From fuzzy logic to genetic algorithms, decision trees to Bayesian networks and neural networks, artificial intelligence software is conveniently positioned to make the work of fashion styling on a day to day basis quick and easy. Each of these AI methods has gained popularity due to their unique abilities gained from years of artificial intelligence development.
Benefits of artificial intelligence methods that can be used in fashion apps
The previous section has enumerated some AI methods that have been used by companies using artificial intelligence. Here are the unique benefits to be obtained from using each of these methods in a fashion app:
- Bayesian networks – they use probabilities to represent variables. They have the ability to infer existing relationships between current and future trends in fashion.
- Fuzzy logic – makes use of approximate reasoning and uncertainty. It is the closest to a human brain regarding being able to interpret truthfulness and falsehood, indicating clear likes and dislikes of the user.
- Artificial neural networks – they are capable of modeling complex styling tasks by modeling preferred outcomes.
- Decision trees – logically allow decision-making.
- Genetic algorithms – assign fitness values that enable the user find exact solutions to an optimization problem.
- Knowledge-based systems – reason out the existence of a relationship between features of style in fashion.
Using artificial intelligence in clothes matching applications
A computer program which intends to use Artificial Intelligence to style its users would have to focus on three main areas:
- Visual garment representation
- Computational imitation of stylist behavior
- The detection and forecasting of fashion trends
Under visual garment representation, the clothes matching app should be able to extract the images of desired outfits. Garments can be described by their unique features including shape, print, color, and fabric. The app would require computer vision techniques to recognize color, shape, and print.
Computer vision techniques automatically recognize color in a Red, Green and Blue model which it converts into a Hue, Saturation, and Intense model. The same goes for shape as these techniques can extract the outline of the garment. In addition to this, the print is detected under the loudness of the garment (the frequency in color changes and locality).
The fabric would require a more specialized AI method as even human beings struggle to identify all fabrics online by sight alone. Stylistic semantic correlations would come in handy. They would entail having a system that relates certain attributes to certain fabrics to make a prediction. For example, casual T-shirts would be related to cotton fabric, formal dinner dress - to silk and so on.
Next, this clothes matcher would require the ability to model human stylist behavior. Once the garment has been located, there would be a need for computational styling.
The first aspect of styling is color harmonization. An ideal app would be one which can take a standard color scheme and adapt it to the user’s preferences. Interactive artificial intelligence algorithms programming would be able to adapt such color scheme in real time by using schemes that have additional labels such as “slightly,” “neutral,” “extremely” instead of plain colors.
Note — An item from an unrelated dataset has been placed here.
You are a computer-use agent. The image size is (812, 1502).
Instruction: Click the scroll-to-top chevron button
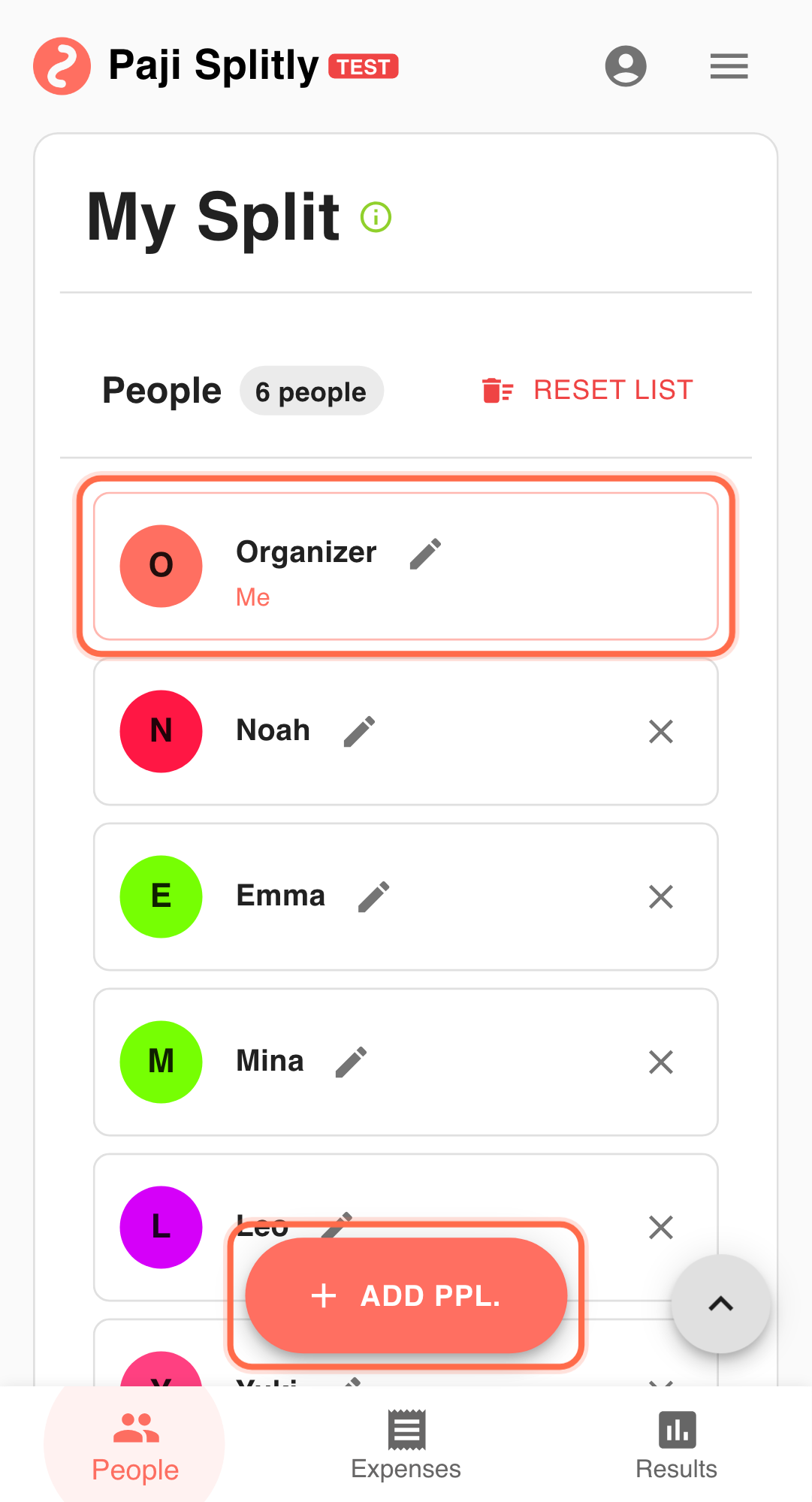tap(720, 1304)
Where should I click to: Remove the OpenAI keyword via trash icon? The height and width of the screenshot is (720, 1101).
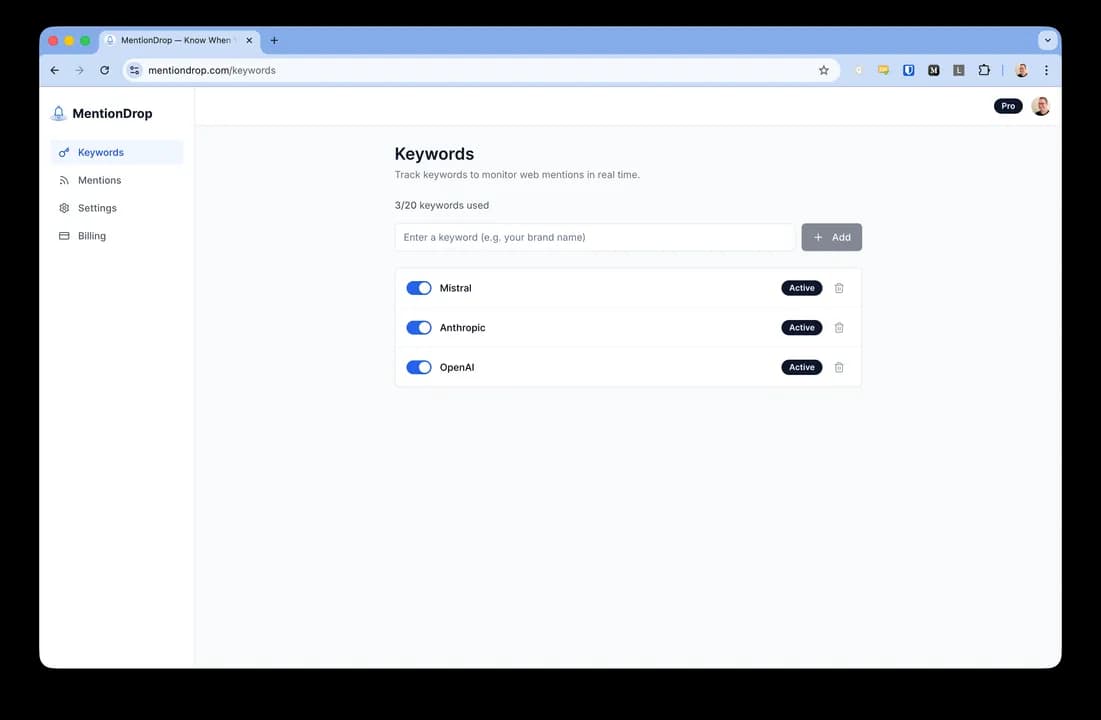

The second aspect of styling would include the styling of shape, prints, and fabrics. Many factors go into personal preference of shape, print, and fabrics including the current fashion trends, the occasion and cultural background of the user. The ideal apps that help you choose your outfit would use a neural network model that converts the physical attributes of a garment into a sensation. For example, color into temperature, shape into fit, fabric into softness and so on.
Thus, as a user, keying in words “garment with a soft feel on a summer evening” into the application will automatically let artificial intelligence guess your preferred garment fabric and color.
Finally, this app should be able to track the fashion trends. An ideal outfit picker would be extremely sensitive to past, current and future fashion trends. This would require a combination of Bayesian networks and knowledge-based systems.
The Bayesian network would be used to model a human stylist’s trend proposals. Based on knowledge of the past and current trend, the Bayesian network would be able to classify trends into binary target values which will then be proposed (or not) based on the probability of their reoccurrence.
In summary, the following applications of artificial intelligence would drive this app:
- Use computer vision techniques to extract the desired image of the outfit
- Use interactive genetic algorithms to match colors of different pieces
- Use neural networking to select the desired shape print and fabric
- Use Bayesian networks to select items based on future fashion trends
The pros of artificial intelligence technology
Many advantages assure the future of artificial intelligence applications in fashion and other areas:
- It deals with tasks that humans would find boring to do on a daily basis.
- It quickens the decision-making process, where one would take hours to decide on an outfit for the day.
- It does away with the margin of error. When the right information is fed into the app to try on clothes, the outcome is accurate.
- It takes the stress away from an individual. Using an app to make outfits with your own clothes would reduce by a considerable amount the stress that comes with choosing outfits daily.